Rewrite the rows below from the line containing "You are a computer-use agent. The width" through the end of the rows, both ends included, keeping the requests and adding 116 to every coordinate in the answers. Omit the pictures.

----------

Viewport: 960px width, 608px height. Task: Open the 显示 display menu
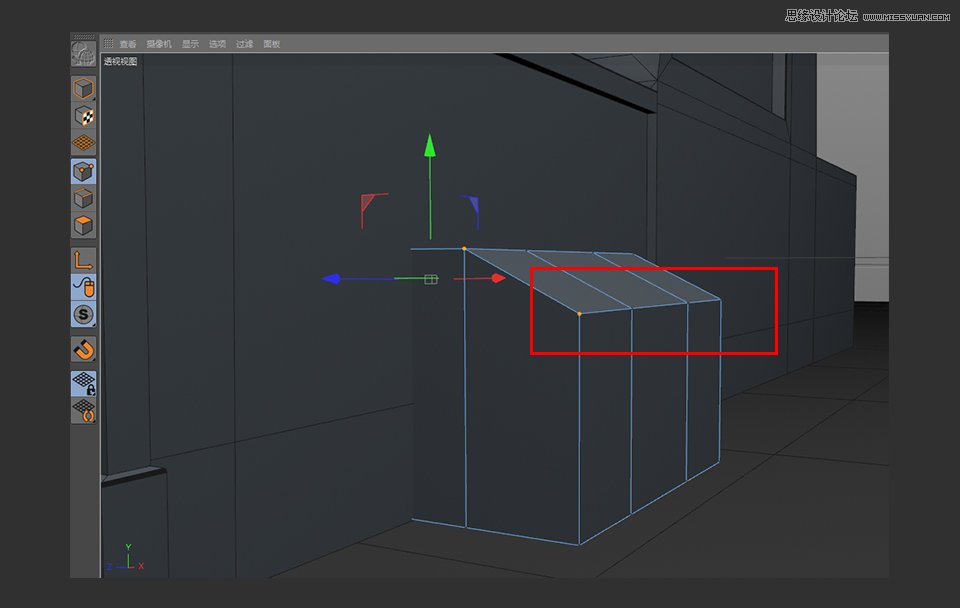[x=190, y=43]
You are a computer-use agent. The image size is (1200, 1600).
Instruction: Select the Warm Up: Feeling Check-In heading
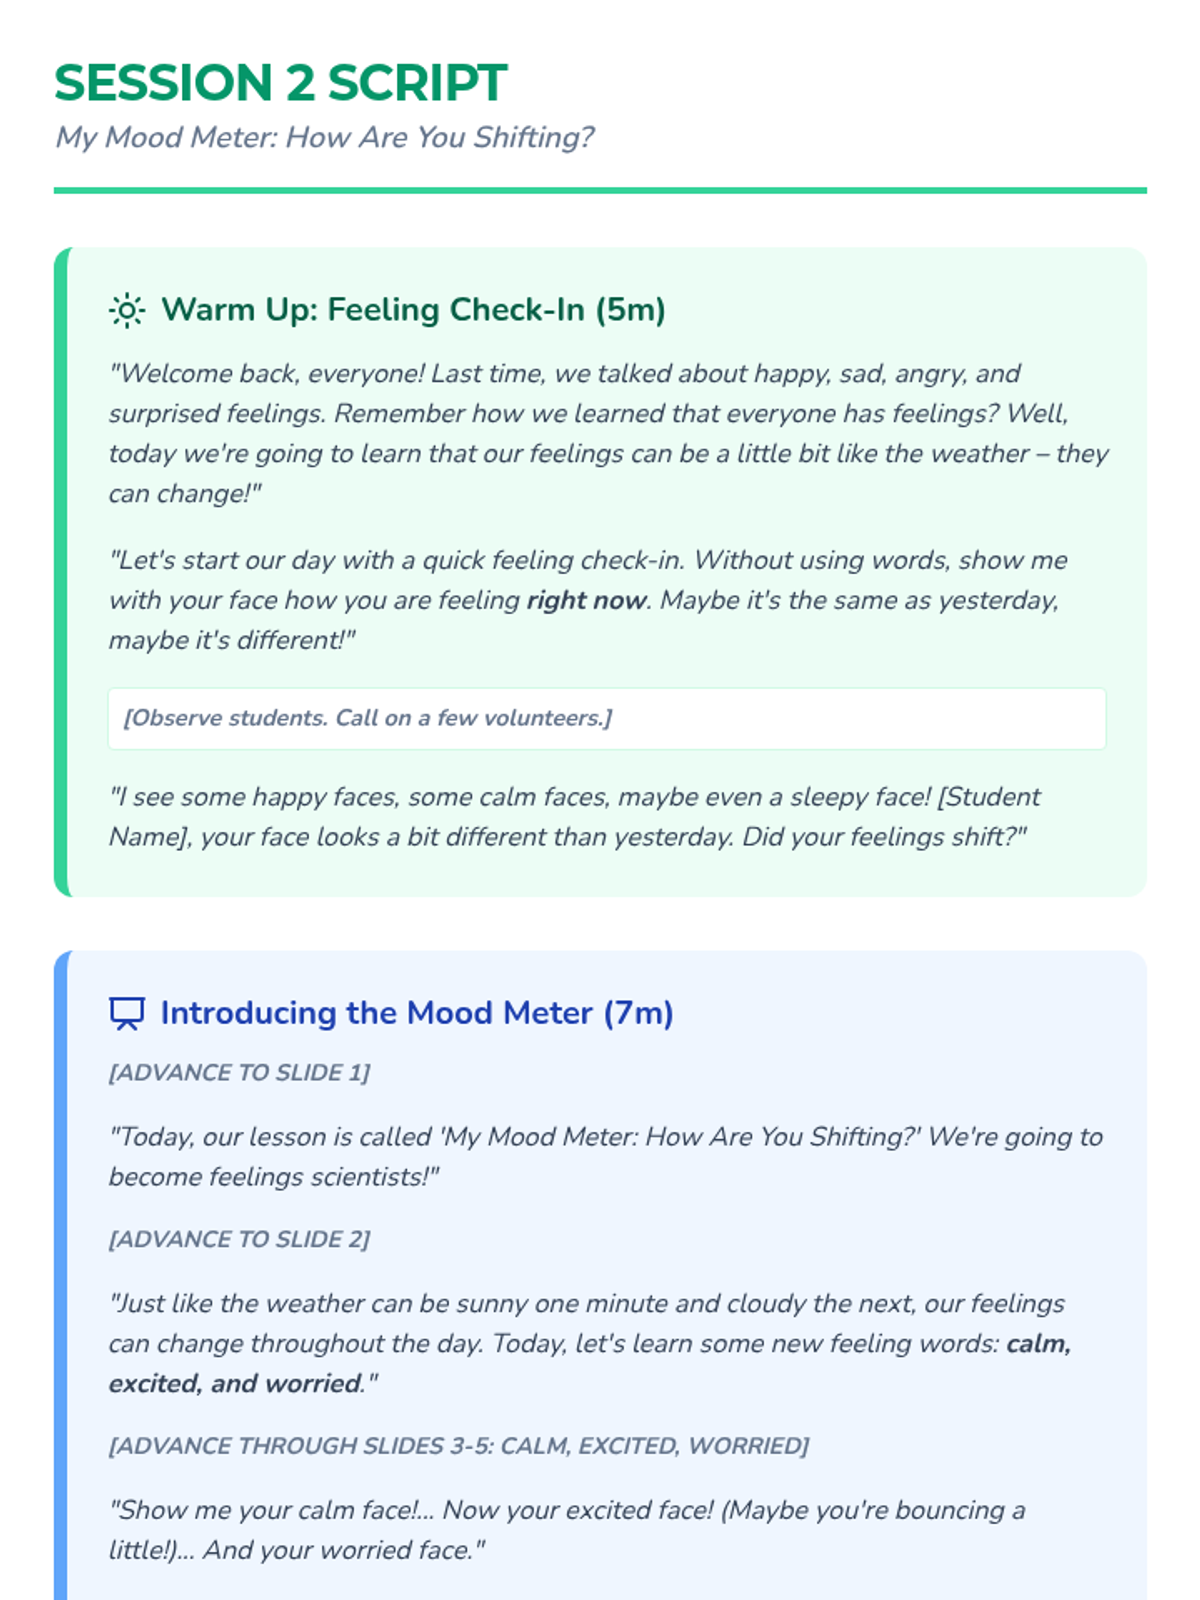tap(413, 310)
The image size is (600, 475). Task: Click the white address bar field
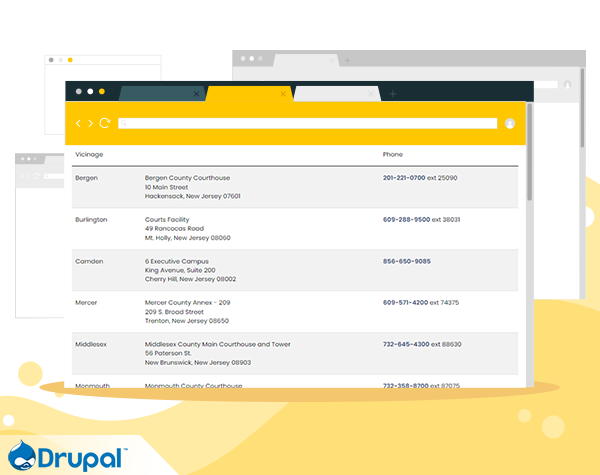307,123
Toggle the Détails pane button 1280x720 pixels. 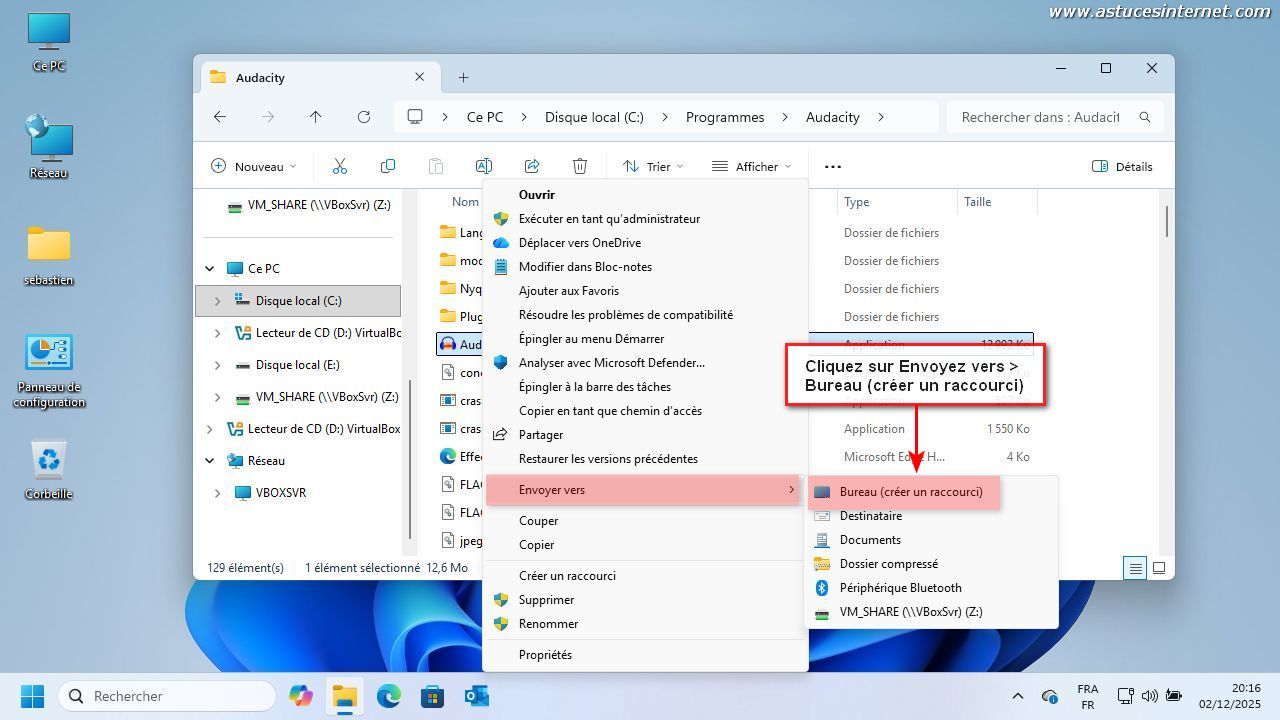(x=1122, y=166)
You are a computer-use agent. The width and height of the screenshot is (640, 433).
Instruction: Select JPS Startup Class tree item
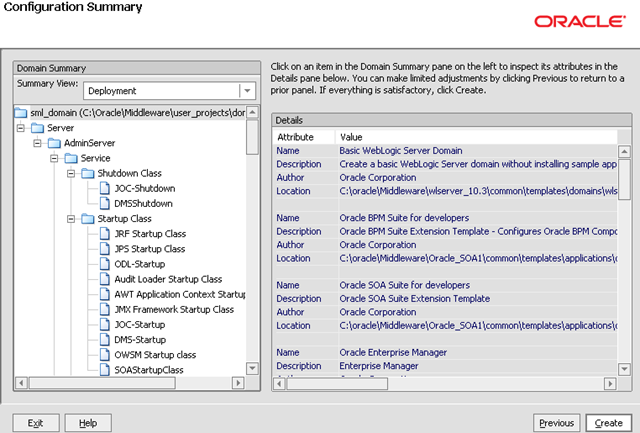tap(150, 249)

----------

→ **Exercise answer**:
You are a computer-use agent. The width and height of the screenshot is (640, 433).
Instruction: Select JPS Startup Class tree item
tap(266, 365)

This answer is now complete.